Bunca yıldır siyaseti yakından izleyen bir gazeteciyim; Ak Parti hakkında şunu söylememe izin verin: Bu parti istemezse oradan kelime haber ve bilgi sızmaz.
Partinin en önemli organı MKYK düzenli olarak Tayyip Erdoğan başkanlığında toplanır ve bu toplantılarda hükümetin bakanlarına çok ağır eleştiriler yöneltilir, ama biz gazeteciler o eleştirilerden çoğu zaman haberdar bile olmayız. Çünkü Ak Parti’de dudaklar çok sıkıdır.
Ama son MKYK toplantısında Cumhurbaşkanı ve Genel Başkan Tayyip Erdoğan’ın seçim sonuçlarına ilişkin değerlendirmelerini neredeyse kelime kelime öğrendik. Nasıl oldu bu?
Hayır, gazeteciler birilerinin peşine düştü de MKYK üyelerinden bu konuşmayı kelime kelime almadı. Erdoğan’ın konuşması neredeyse bir yazılı metin olarak gazetelere, web sitelerine yollandı. Sonra bu ilk metinde sakınca görülmüş olmalı, sansürlenmiş ikinci bir metin de yollandı. Murat Yetkin’in yazısı bu konuda aydınlatıcı.

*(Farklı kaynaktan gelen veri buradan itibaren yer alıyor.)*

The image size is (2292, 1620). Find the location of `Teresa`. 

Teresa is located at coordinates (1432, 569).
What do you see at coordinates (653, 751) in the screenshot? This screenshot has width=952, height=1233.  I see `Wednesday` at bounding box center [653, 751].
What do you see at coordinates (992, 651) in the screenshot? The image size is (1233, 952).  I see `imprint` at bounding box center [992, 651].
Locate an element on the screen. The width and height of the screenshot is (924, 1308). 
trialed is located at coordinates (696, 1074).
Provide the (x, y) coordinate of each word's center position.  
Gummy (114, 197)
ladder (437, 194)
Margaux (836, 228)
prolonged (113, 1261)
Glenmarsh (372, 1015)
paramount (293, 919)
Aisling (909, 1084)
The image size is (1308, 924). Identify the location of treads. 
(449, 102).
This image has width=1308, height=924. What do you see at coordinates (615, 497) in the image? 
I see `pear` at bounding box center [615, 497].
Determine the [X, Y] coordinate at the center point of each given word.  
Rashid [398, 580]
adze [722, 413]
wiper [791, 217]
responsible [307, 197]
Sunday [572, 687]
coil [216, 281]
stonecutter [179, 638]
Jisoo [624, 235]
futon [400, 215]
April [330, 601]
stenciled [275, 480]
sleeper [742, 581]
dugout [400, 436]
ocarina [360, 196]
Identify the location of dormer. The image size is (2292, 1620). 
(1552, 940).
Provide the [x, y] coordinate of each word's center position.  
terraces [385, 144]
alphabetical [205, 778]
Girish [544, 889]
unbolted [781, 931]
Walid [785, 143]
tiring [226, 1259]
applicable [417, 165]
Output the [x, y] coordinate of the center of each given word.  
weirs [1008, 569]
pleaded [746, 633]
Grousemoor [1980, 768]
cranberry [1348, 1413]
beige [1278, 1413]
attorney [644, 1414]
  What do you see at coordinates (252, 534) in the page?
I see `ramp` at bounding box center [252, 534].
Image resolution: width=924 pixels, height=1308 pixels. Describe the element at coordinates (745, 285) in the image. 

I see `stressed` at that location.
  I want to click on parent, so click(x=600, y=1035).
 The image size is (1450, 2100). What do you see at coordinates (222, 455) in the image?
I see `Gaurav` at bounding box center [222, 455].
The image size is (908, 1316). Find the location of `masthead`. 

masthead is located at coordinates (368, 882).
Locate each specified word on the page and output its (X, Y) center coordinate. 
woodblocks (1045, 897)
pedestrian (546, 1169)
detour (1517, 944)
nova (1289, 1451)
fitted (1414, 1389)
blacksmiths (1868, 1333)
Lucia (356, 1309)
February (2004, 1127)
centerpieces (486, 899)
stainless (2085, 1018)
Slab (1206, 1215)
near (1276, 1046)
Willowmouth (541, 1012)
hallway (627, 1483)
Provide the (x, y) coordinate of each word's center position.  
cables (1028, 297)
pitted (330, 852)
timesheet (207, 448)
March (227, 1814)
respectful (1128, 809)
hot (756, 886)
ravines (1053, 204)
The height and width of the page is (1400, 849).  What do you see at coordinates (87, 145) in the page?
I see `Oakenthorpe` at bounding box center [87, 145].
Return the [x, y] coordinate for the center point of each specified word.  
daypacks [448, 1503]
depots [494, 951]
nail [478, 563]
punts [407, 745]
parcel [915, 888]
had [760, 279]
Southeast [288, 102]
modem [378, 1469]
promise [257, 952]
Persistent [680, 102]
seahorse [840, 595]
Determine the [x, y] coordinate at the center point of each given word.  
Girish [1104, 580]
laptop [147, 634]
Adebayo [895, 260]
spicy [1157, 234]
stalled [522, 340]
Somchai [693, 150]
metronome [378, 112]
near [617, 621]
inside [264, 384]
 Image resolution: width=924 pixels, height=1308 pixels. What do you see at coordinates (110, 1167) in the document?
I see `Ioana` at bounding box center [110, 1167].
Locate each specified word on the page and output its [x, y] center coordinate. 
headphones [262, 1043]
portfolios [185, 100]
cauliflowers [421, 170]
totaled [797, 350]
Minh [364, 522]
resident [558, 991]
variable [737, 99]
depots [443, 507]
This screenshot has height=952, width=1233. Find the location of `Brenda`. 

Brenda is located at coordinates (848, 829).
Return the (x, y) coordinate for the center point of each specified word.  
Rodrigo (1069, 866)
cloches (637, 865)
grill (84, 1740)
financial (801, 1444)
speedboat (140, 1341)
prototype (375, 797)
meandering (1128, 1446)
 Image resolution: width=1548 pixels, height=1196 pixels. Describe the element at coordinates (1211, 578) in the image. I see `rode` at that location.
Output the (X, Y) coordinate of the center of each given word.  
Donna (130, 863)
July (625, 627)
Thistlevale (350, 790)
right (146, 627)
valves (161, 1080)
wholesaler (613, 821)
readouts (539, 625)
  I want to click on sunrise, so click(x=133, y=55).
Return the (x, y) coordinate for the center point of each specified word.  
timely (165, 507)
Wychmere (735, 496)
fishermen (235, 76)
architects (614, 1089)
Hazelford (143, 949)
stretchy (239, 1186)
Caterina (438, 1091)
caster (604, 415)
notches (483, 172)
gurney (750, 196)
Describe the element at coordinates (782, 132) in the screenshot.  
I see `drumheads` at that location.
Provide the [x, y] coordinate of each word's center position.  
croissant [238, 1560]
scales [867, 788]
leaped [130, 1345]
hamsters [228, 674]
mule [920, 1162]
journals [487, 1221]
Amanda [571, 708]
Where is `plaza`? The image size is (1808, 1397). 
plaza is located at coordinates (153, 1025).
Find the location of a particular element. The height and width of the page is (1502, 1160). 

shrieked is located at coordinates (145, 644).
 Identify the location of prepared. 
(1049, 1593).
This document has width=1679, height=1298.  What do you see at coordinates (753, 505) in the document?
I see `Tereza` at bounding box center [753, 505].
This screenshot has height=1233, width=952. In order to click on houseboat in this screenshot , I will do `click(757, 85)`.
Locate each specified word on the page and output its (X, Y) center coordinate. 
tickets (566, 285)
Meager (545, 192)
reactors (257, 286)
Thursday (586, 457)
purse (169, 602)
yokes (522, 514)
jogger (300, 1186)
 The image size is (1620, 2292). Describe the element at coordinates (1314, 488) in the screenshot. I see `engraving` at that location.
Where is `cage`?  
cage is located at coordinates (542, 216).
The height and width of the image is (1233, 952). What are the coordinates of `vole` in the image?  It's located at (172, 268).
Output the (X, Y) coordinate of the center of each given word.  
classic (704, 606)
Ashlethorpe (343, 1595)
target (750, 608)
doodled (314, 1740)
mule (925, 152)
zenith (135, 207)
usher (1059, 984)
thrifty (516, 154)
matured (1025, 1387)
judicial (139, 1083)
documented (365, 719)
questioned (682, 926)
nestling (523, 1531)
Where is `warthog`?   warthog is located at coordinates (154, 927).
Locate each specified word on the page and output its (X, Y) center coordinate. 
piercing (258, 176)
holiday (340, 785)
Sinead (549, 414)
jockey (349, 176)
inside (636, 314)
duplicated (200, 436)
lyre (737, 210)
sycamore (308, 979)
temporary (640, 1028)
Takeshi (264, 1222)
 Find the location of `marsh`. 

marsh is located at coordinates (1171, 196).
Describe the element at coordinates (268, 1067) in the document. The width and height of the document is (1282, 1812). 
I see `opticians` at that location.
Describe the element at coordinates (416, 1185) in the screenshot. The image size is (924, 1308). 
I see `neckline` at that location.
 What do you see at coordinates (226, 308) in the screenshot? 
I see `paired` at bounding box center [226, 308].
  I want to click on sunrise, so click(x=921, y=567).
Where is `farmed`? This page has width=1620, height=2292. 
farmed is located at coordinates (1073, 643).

Peki Erdoğan’ın seçime ilişkin özeleştirisinin vurucu tarafı ne? Burada çok nüanslı konuşuyor Cumhurbaşkanı. ‘Seçim yenilgisi tek sebebe indirgenemez’ diyor; pek çok sebep sayıyor. Yani bazı Ak Parti analistlerinin sığındığı ‘küskün seçmen’ argümanına tek başına sarılmıyor; onun yanında başka sebepler de sayıyor kendince.
‘Ak Parti sadece oy kaybetmedi, ruhunu da kaybetti’ cümlesiyle ‘Ben dahil hiç kimse layüsel (hesap veremez) değil’ cümlesi benim dikkatimi çekenler.
Erdoğan bu sorunları çözebilir mi çözemez mi, o ayrı bir tartışma. Bence çözemez ama burada daha önemli olan seçim sonuçlarıyla bu gerçekçilikte yüzleşmek.